What she wasn't thankful for was having to apply skin make-up every other day to cover up the extensive tattoo work of her sleeves. She loved her tattoos but she usually has to cover them up on assignment if she wasn't wearing long sleeves. Iyana had a rebellious streak that never fully went away but it truly kicked off at sixteen. Iyana forged her mama's signature to get her first tattoo. Her mama would never allowed her to get a tattoo at such an age—Mrs. Carter didn't much care for them anyway. Iyana couldn't afford anything grand at the time but that was no matter, all she wanted was three little words right over her heart—Stand By Me.

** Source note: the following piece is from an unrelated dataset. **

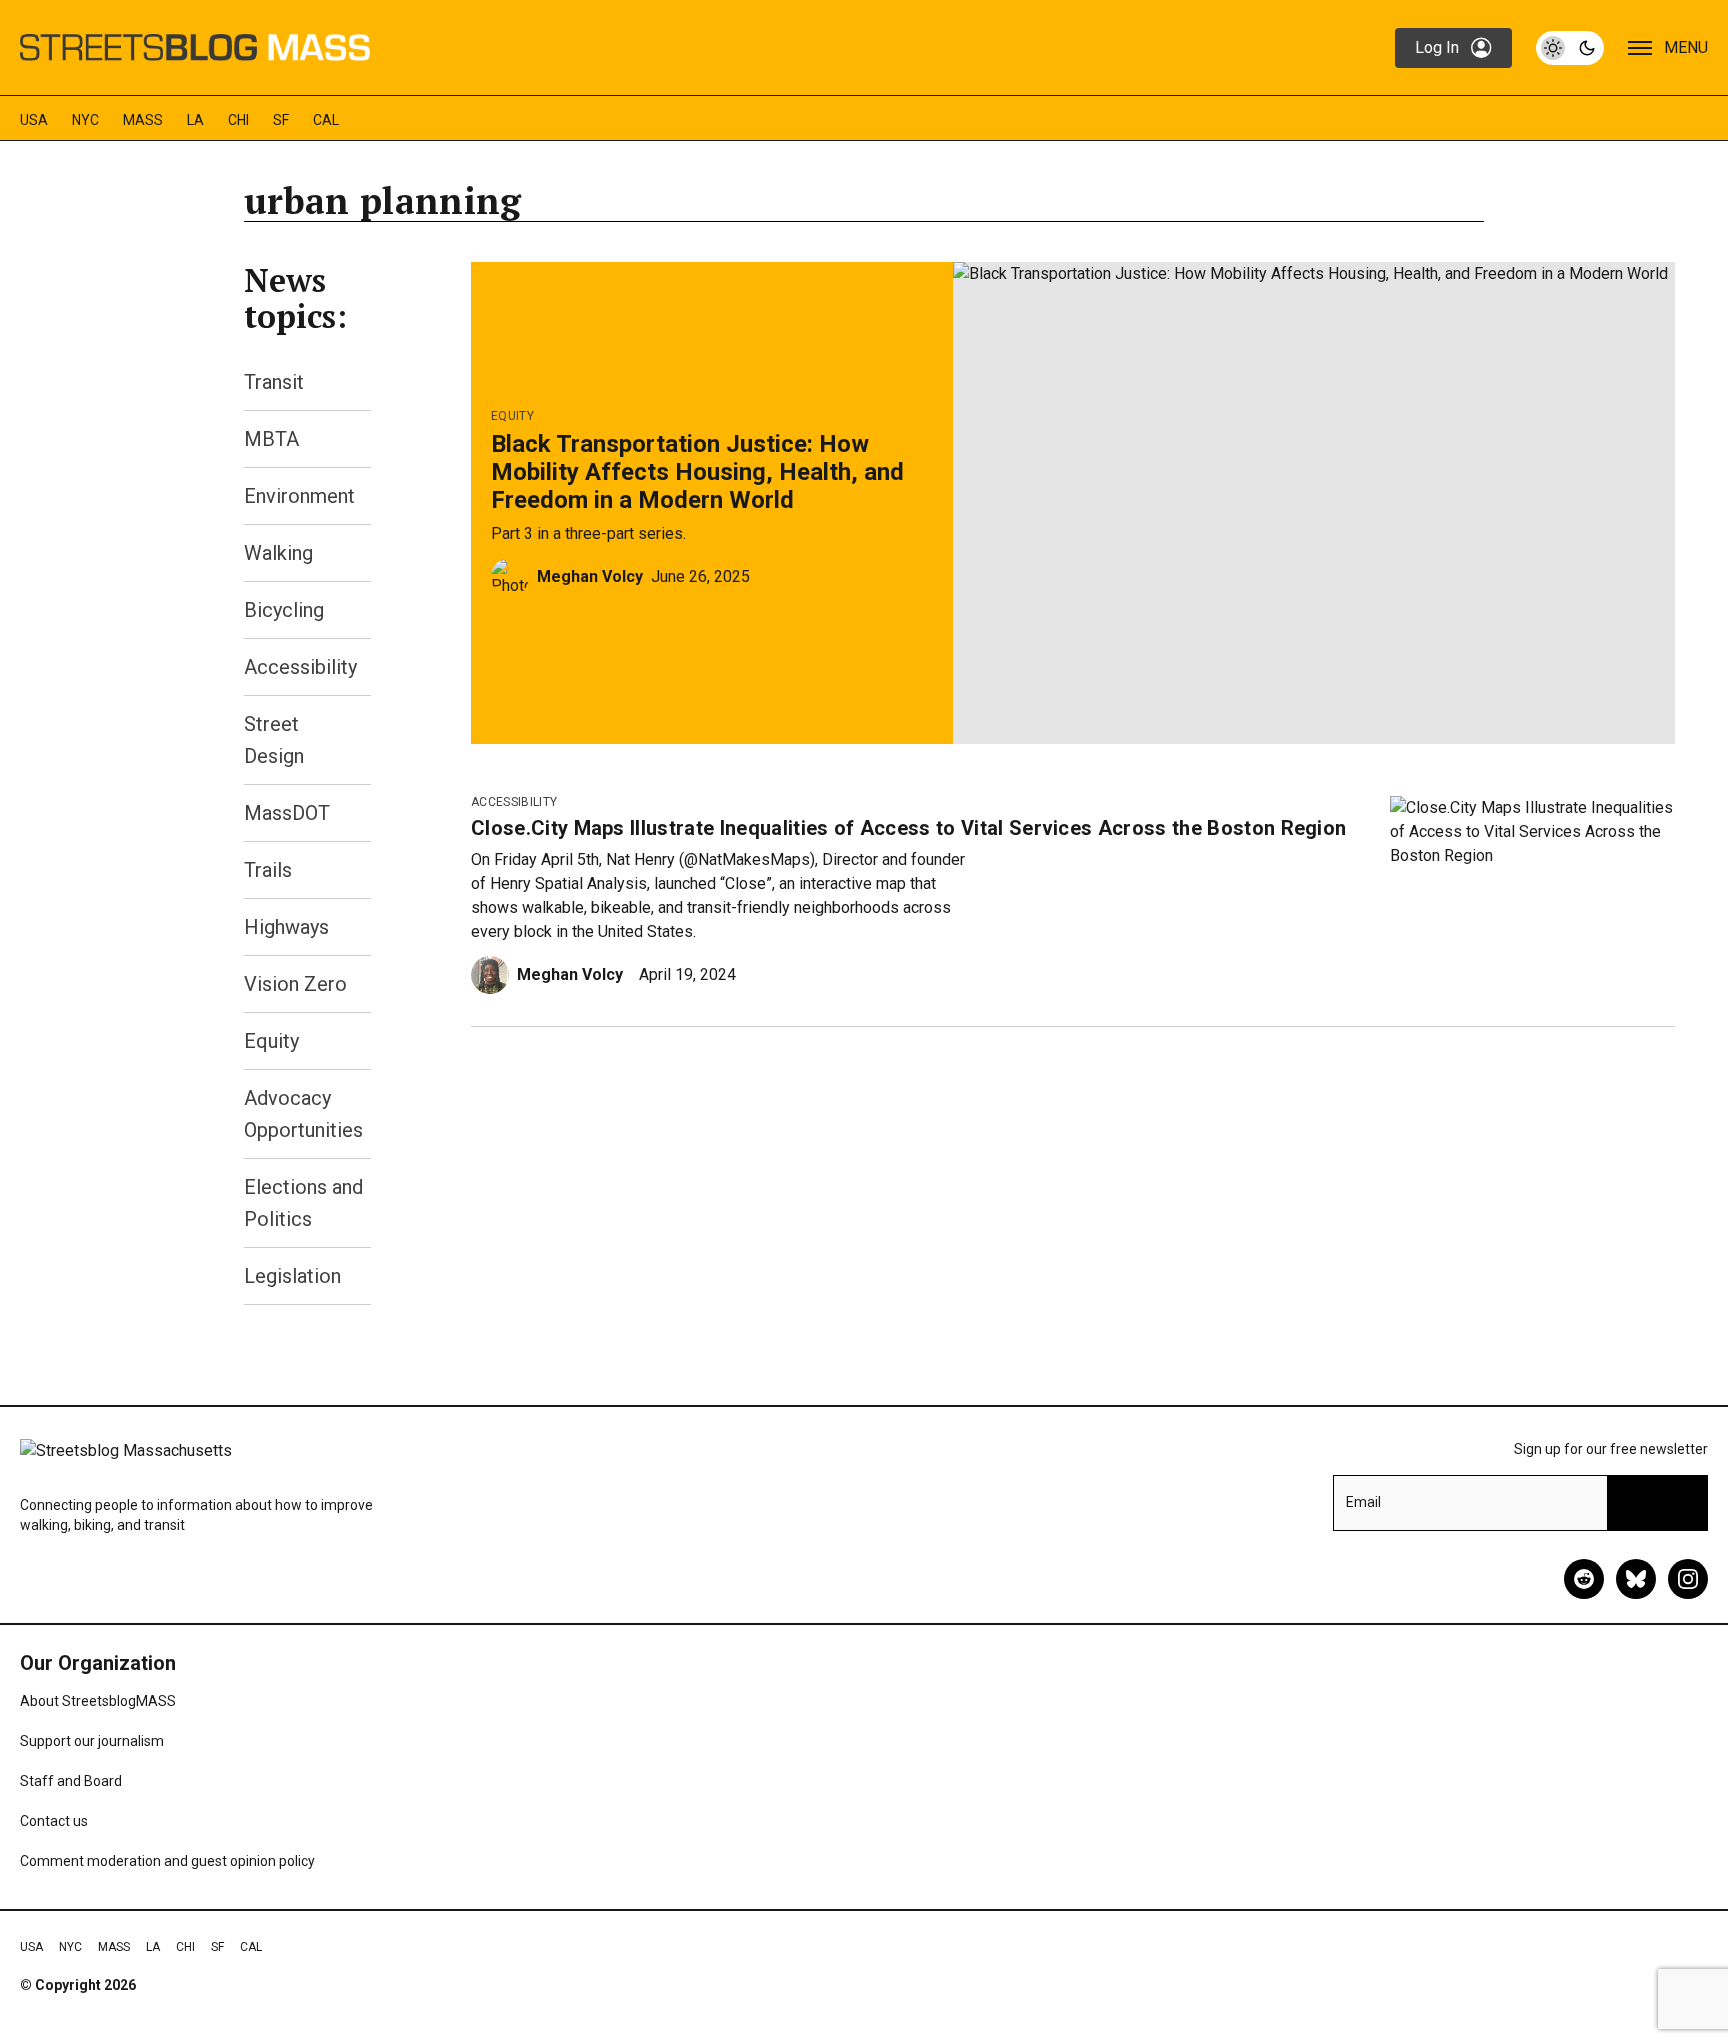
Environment (299, 496)
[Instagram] (1688, 1579)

It was the song her daddy would sing to her when she was little. And, oh boy, could he sing. Even singing in a hushed tone he could make angels weep. Mr. Carter actually sang the Yellow Pages once as a joke and Iyana still danced to it with him in their cozy living room in Woonsocket. Her tiny feet keeping in time to the same rhythm and the deep step of her daddy's steel toe work boots.

Just like the song, Mr. Carter always stood by his girl. He was the best daddy and he loved her mama very much. It was especially hard on mama when he passed so sudden like that. Another three words. Blizzard. Car. Crash. The phone fell right through mama's hand that stormy evening. Mrs. Carter dropped to her knees begging God that it wasn't true. Iyana hadn't yet turned eight and that's all her mama could think about as she cried against the wall, phone hanging from its cord behind her as her little girl got up from her homework and came over to comfort her.

She knew something was wrong but her mama wouldn't say what it was for the longest. All those milestones that lay ahead and he wouldn't be there for any of it. She couldn't bare the thought of breaking her daughter's heart like that but she knew she had to tell her and eventually through her many tears, she did. But Iyana didn't lose just her daddy that night, a part of her mama died too. She was never the same.

Iyana wondered as she sat in a beat up El Camino waiting on Kyra in the school car loop if her daddy would be proud of her. She looked at herself in the rear view, at twenty-eight she had a lot more than three words tattooed on her body and her hair as natural as it was close-cropped. Not even long enough to put into bantu knots. She hit the mirror away from herself, disgusted with the situation that put her here more than her own reflection.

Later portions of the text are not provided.